Xref: utzoo sci.electronics:7985 sci.physics:9834
Path: utzoo!attcan!utgpu!jarvis.csri.toronto.edu!mailrus!accuvax.nwu.edu!tank!mimsy!fe2o3!michael
From: michael@fe2o3.UUCP (Michael Katzmann)
Newsgroups: sci.electronics,sci.physics
Subject: Re: A violation of the law of conservation of energy
Keywords: paradox
Message-ID: <234@fe2o3.UUCP>
Date: 28 Sep 89 17:05:07 GMT
References: <318@massey.ac.nz>
Reply-To: michael@fe2o3.UUCP (Michael Katzmann)

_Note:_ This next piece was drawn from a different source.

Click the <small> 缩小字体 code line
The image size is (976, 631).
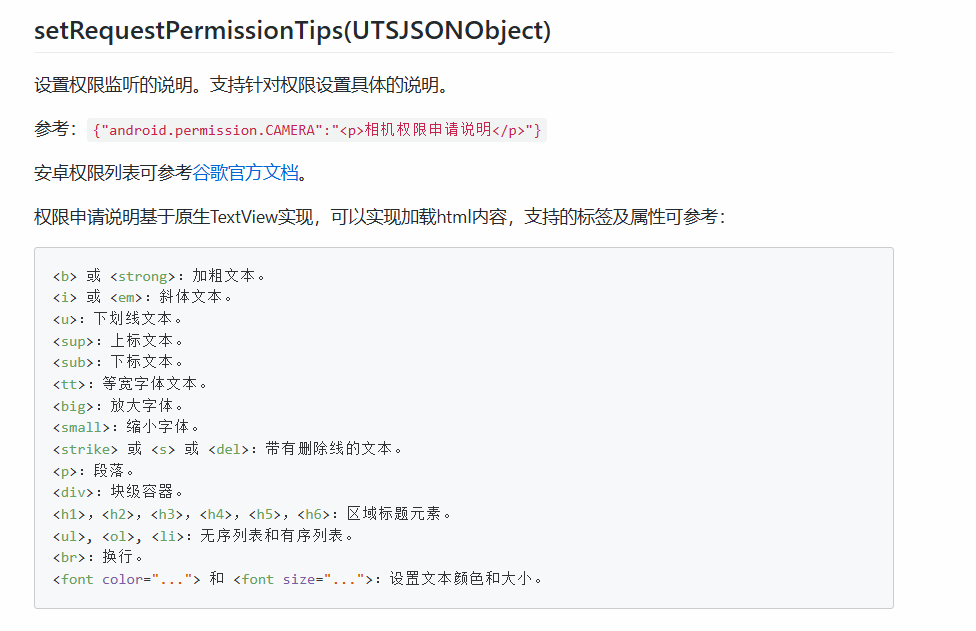click(x=127, y=427)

Followup-To: sci.electronics
Organization: Rusty's BSD machine at home
Lines: 66

In article <318@massey.ac.nz> ARaman@massey.ac.nz (A.V. Raman) writes:
   >This problem has puzzled me for 2 years
   >Can someone please help me out:
   >
   >                       ________________
   >                      |                |
   >                   V ---             ----- C
   >                  ---------          -----
   >                      |                |
   >                       -----RRRRR------
   >
   >Consider the RC circuit above.
   >
   >The aim is to determine an equation for the energy expended in the resistor
   >R at t = infinity.
   >
   >If we denote the energy at t = infinity by E, then
   >E = integral from t = 0 to t = infinity (power (t) dt)

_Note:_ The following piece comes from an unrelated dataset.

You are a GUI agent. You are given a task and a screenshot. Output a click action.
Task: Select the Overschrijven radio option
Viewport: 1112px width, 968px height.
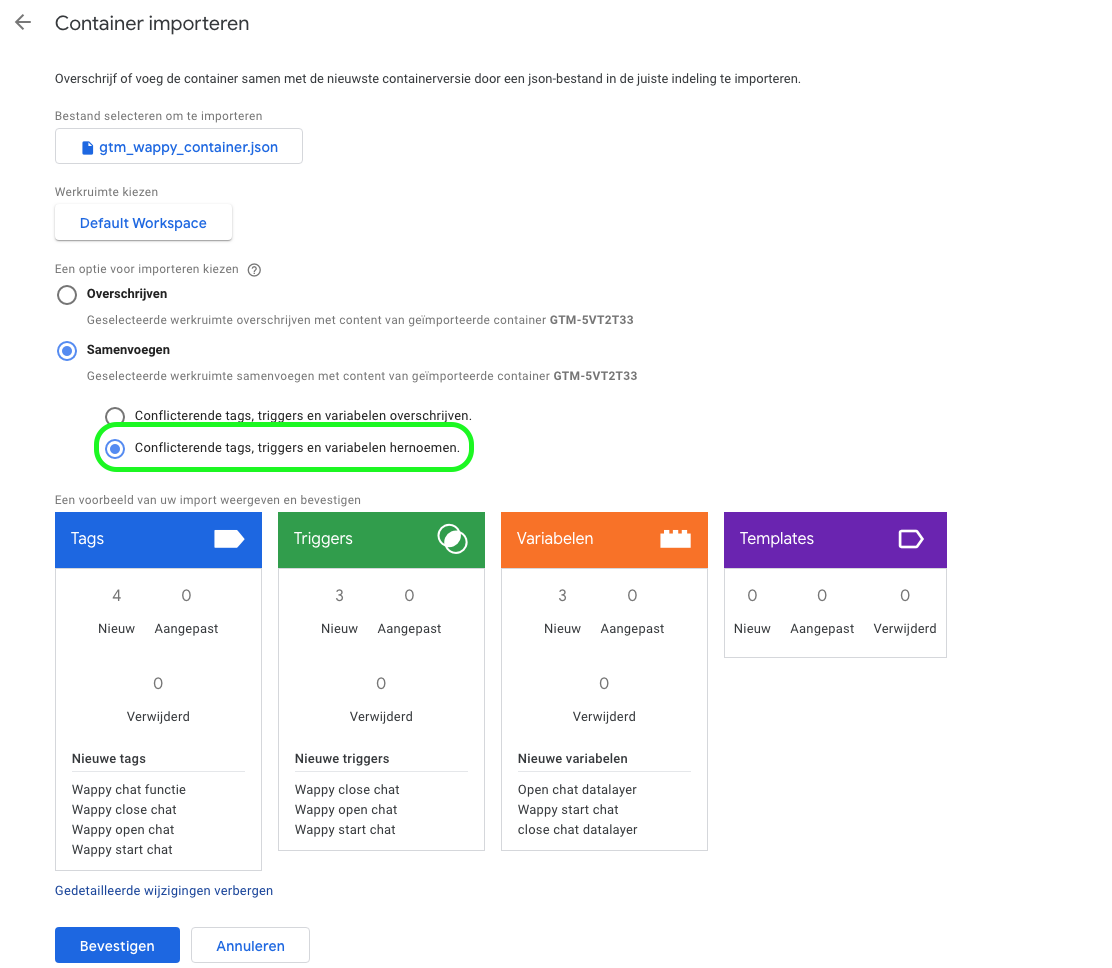click(x=67, y=295)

   >where power = R * square (i)
   >since i = f(t) = V/R exp (-t/RC)
   >E = integral from t = 0 to t = infinity (square (V) / R exp (-t/RC))
   >
   >which implies E = C * square(V) / 2
   >which is perfectly logical considering the fact that E = total energy -
   >energy stored in the capacitor.
   >
   >But note that the energy expended in R does not depend on R itself.
   >
   >That won't be quite as astonishing if not for the following reduction
   >of the above circuit.  What if R = 0, V = 1 and C = 1 for example?
   >
   >On creation of such a circuit, the charge that will flow out of V into C
   >is 1 coulomb.
   >By definition then, the energy transferred from V to C is
   >charge * pressure = 1V * 1C = 1 joule
   >But what is the energy stored in the capacitor?
   >It is half C*square(V) = half * 1 * square(1) = half joule.

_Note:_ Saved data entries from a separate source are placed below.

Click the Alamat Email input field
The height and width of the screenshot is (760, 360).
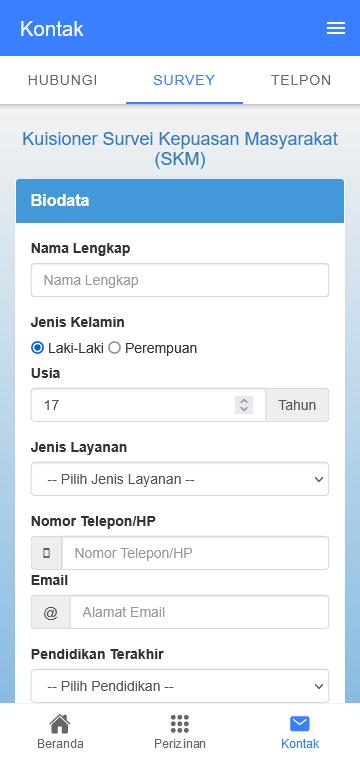[200, 613]
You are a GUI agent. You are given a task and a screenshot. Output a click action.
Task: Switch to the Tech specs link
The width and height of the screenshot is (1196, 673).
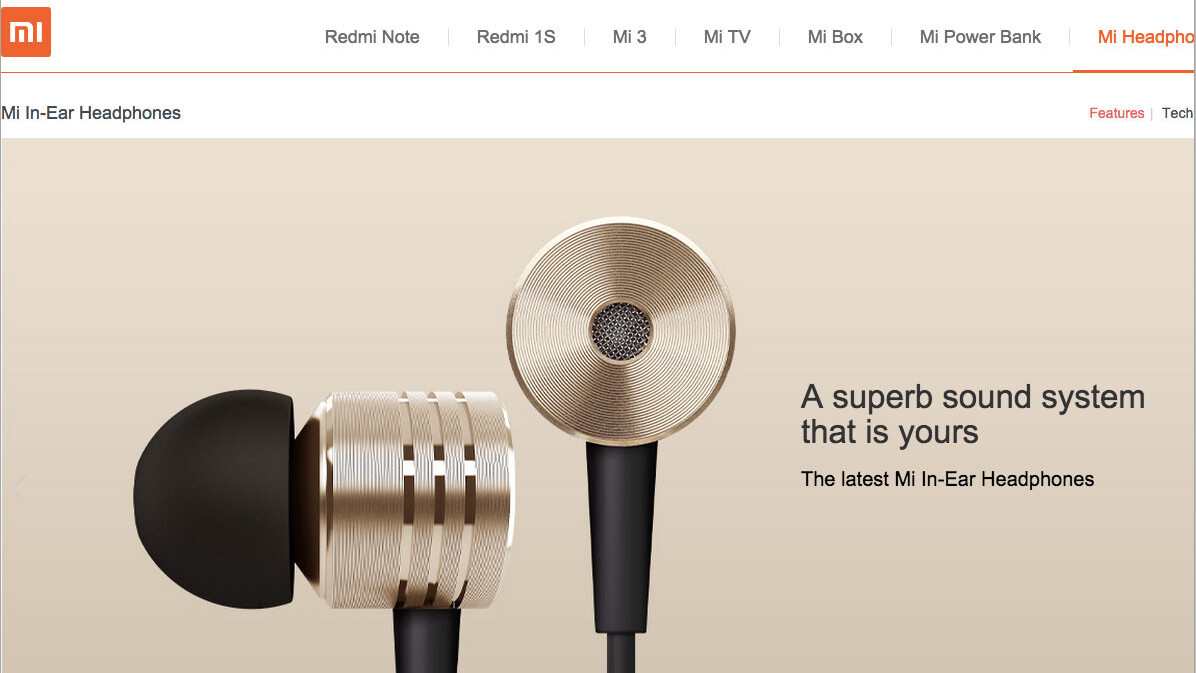click(x=1178, y=113)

   >Where has the remaining half joule gone?
   >Beats me!
   >


Oh but we forgot something didn't we!  To charge the capacitor (charge to
flow), we have a current! A flow of current creates a magnetic field, which
stores energy (1/2 L * I * I). Those lines between the plates are allowed
to have zero resistance but as all RF people know even wire has inductance!
Without the resistor we have an LC oscillator. The energy stored in the
in the inductor (wire) will be added to the capacitor and then returned to
the inductor. The voltage source will just look like DC offset and a short 
to the oscillation!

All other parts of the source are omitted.